Integrating Experience-Based and Practice-Based Perspectives on Value Co-Creation in Collective Consumption Contexts

[We’re pleased to welcome authors Carol Kelleher of Cork University, Hugh N. Wilson of the University of Warwick, Emma K. Macdonald of the University of Warwick, and Joe Peppard of MIT. They recently published an article in Journal of Service Research entitled “The Score Is Not the Music: Integrating Experience and Practice Perspectives on Value Co-Creation in Collective Consumption Contexts,” which is currently free to read for a limited time. Below, they reflect on this research:]

What motivated you to pursue this research?

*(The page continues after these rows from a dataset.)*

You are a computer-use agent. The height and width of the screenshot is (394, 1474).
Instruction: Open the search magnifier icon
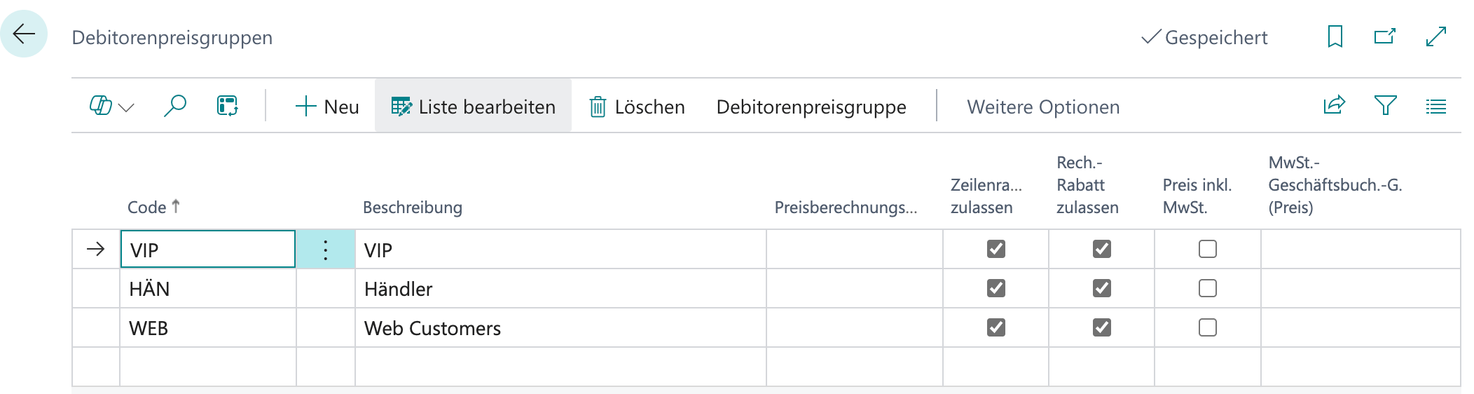[x=174, y=107]
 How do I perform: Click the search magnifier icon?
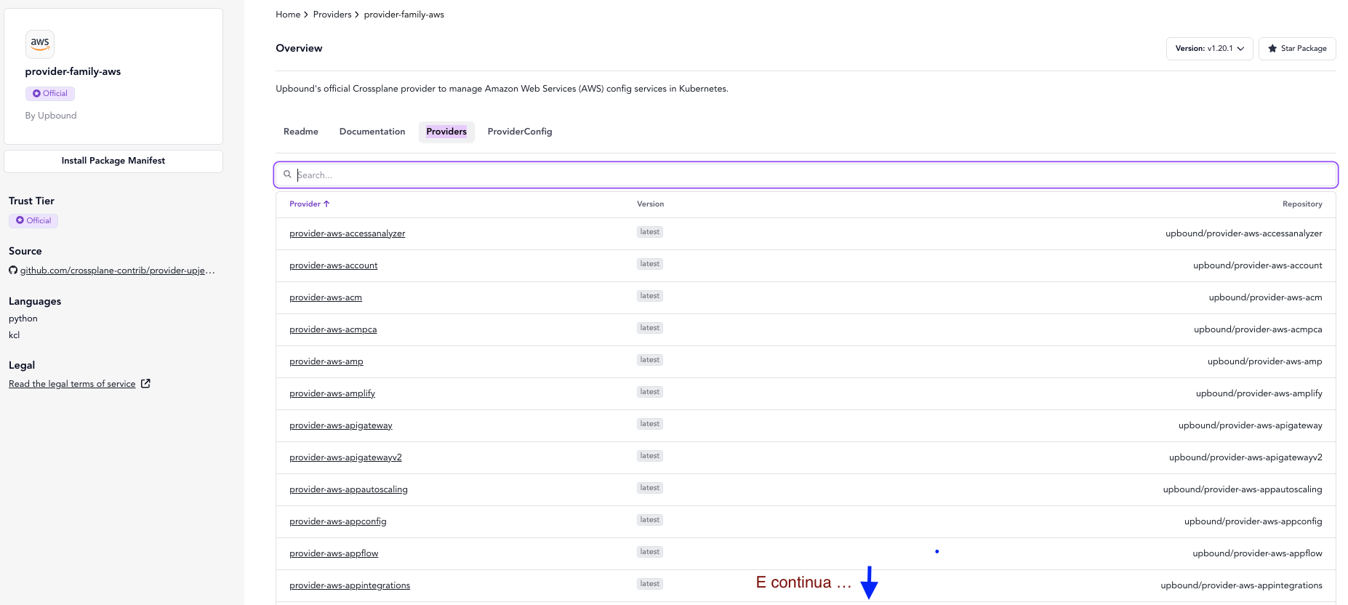(x=288, y=175)
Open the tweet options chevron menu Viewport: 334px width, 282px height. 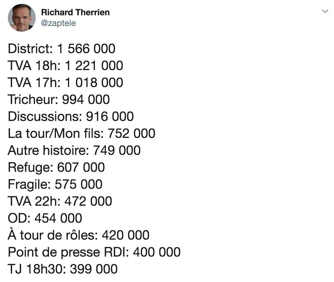click(325, 11)
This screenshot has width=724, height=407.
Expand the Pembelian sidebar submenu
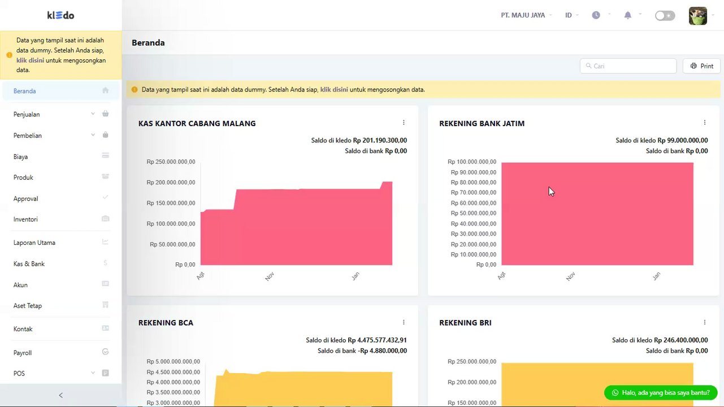(61, 136)
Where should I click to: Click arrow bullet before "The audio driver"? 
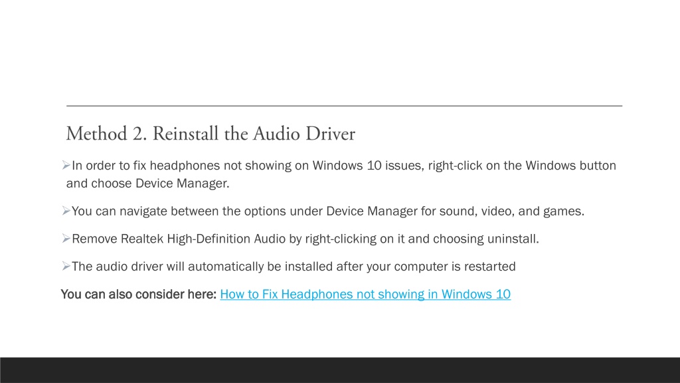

Three interrelated and enduring research questions motivated this study as well as my other studies on collective consumption: 1) what is the individual experience of the collective? 2) what is the collective experience of the individual? and 3) how do they impact each other?
In many service settings, such as when attending a live orchestral music performance, the value that a customer derives from the experience depends on their interactions not just with service employees (such as when buying tickets, being ushered to a seat, or when hearing the music played by the musicians) but also from interactions with other customers in the service environment (such as others in the audience who sit together – in silence or not – to enjoy the musicians’ playing). We label these collective consumption contexts. Other examples, which have their own ‘rules of behaviour’, include spectator sports, choral singing, slimming clubs and orienteering, and examples in the online world include multi-player gaming and peer-to-peer IT support.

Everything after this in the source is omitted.